• **Requisitos do exercício**
1. Segundo o texto sobre o Brasil como mediador entre Rússia e Ucrânia, em que artigo da Constituição de 1988 foi sedimentada a busca pela solução pacífica de conflitos?
2. Dê seguimento ao texto sobre o Brasil como mediador entre Rússia e Ucrânia a partir da última frase apresentada.

• **Trecho do documento**
O Brasil pode ser um mediador na guerra entre Rússia e Ucrânia?

A busca por solução pacífica de conflitos é elemento constitutivo da diplomacia brasileira e limitações enfrentadas no passado não significam que o país está fazendo pouco, mas que pode fazer mais.

A busca por solução pacífica de conflitos é elemento constitutivo da diplomacia brasileira e limitações enfrentadas no passado não significam que o país está fazendo pouco, mas que pode fazer mais.

Por Mikelli Marzzini L. A. Ribeiro*

Chefes de Estado da Ucrânia e da Rússia durante negociação de paz em Minsk em 2014 (Ukrainian President press office)

O Ministro das Relações Exteriores, Carlos França, afirmou no fim de março que o Brasil poderia ser um mediador na crise entre Rússia e Ucrânia. Na ocasião, o ministro demonstrou preocupação com o volume das sanções lançadas contra a Rússia. Com ressalvas ao distanciamento geográfico do Brasil, França salientou que, considerando a “posição de serenidade, de construção de consenso nas Nações Unidas, [o Brasil] pode ser sim facilitador desse diálogo” .

Solução pacífica na política externa brasileira
O discurso do ministro França está em sintonia com a ideia de solução pacífica de controvérsias como traço identitário da política externa brasileira. Como documentado pela vasta literatura acadêmica sobre política externa brasileira – ad nauseam – a busca por solução pacífica de conflitos é elemento constitutivo da diplomacia do nosso país. O entendimento, maturado ao longo da história diplomática do Brasil republicano, foi inclusive sedimentado no art. 4º da Constituição Brasileira de 1988. O dispositivo traz as diretrizes constitucionais que devem guiar nossas relações internacionais. Como Dawisson Belém Lopes e Mario Valente demonstram em interessante pesquisa acadêmica, esse artigo constitucional adveio, em boa medida, da atuação política do próprio Itamaraty durante a constituinte.

A ideia de solução pacífica de conflitos não está apenas na retórica do MRE. É possível identificar o papel do país como facilitador em momentos importantes na história diplomática brasileira; sejam eles figurando como um dos principais líderes políticos em um quadro de mediação, ou como um fiador menor, em um processo liderado por outros Estados.

Por exemplo, já no começo do século XX, o Brasil, juntamente com Argentina e Chile, participou como mediador na crise entre México e Estados Unidos. O arranjo entre os três países foi conhecido como Pacto ABC (iniciais de Argentina, Brasil e Chile), ele foi um dos responsáveis do arrefecimento das tensões, sendo essencial para evitar a guerra entre os dois países.

• **Dados fornecidos**
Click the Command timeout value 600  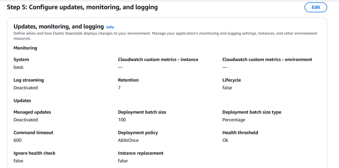[18, 140]
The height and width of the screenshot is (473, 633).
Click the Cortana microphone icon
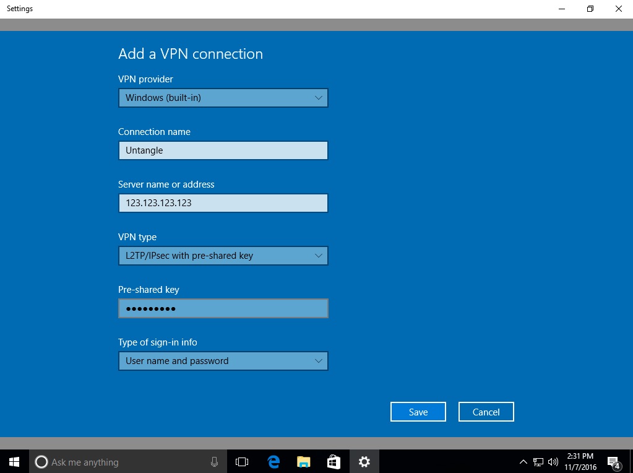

• **Respostas por tarefa**
1. No art. 4º da Constituição Brasileira de 1988.

2.
Mais recentemente, na década de 1990, o Brasil atuou como relevante player em uma contenda entre Equador e Peru, chamada Guerra de Cenepa – uma disputa por certas porções de terras fronteiriças entre os dois países. Nesse caso, houve também importante participação das Forças Armadas, o que foi conhecido como diplomacia militar. O conflito foi encerrado por um Acordo de Paz entre os dois Estados em 1998, tendo sido nosso país, para os acadêmicos estadunidenses Beth Simmons e David Mares, o principal mediador.

Dois aspectos relevantes entre a participação brasileira nos conflitos mencionados acima podem dizer muito sobre possibilidades e limitações do nosso país como facilitador em controvérsias internacionais: 1) a preferência por atuar conjuntamente com outros parceiros regionais e 2) o fato de ambos os conflitos estarem localizados no continente Americano. Os dois pontos, em menor ou maior grau, encontram paralelos no discurso de França sobre a Ucrânia. O primeiro, ao França citar o Brasil como “um” facilitador, principalmente ao associar o papel de mediador com sua atuação nas Nações Unidas, o que remete ao multilateralismo como diretriz; o segundo, ao atestar claras limitações decorrentes da localização do conflito, quando o ministro faz uma ressalva sobre a localização da crise. O Brasil é uma potência média, em um continente que possui um hegemon regional (os Estados Unidos), o que claramente traz obstáculos para as pretensões de se aventar como grande mediador em cenários para além do sistema latino-americano.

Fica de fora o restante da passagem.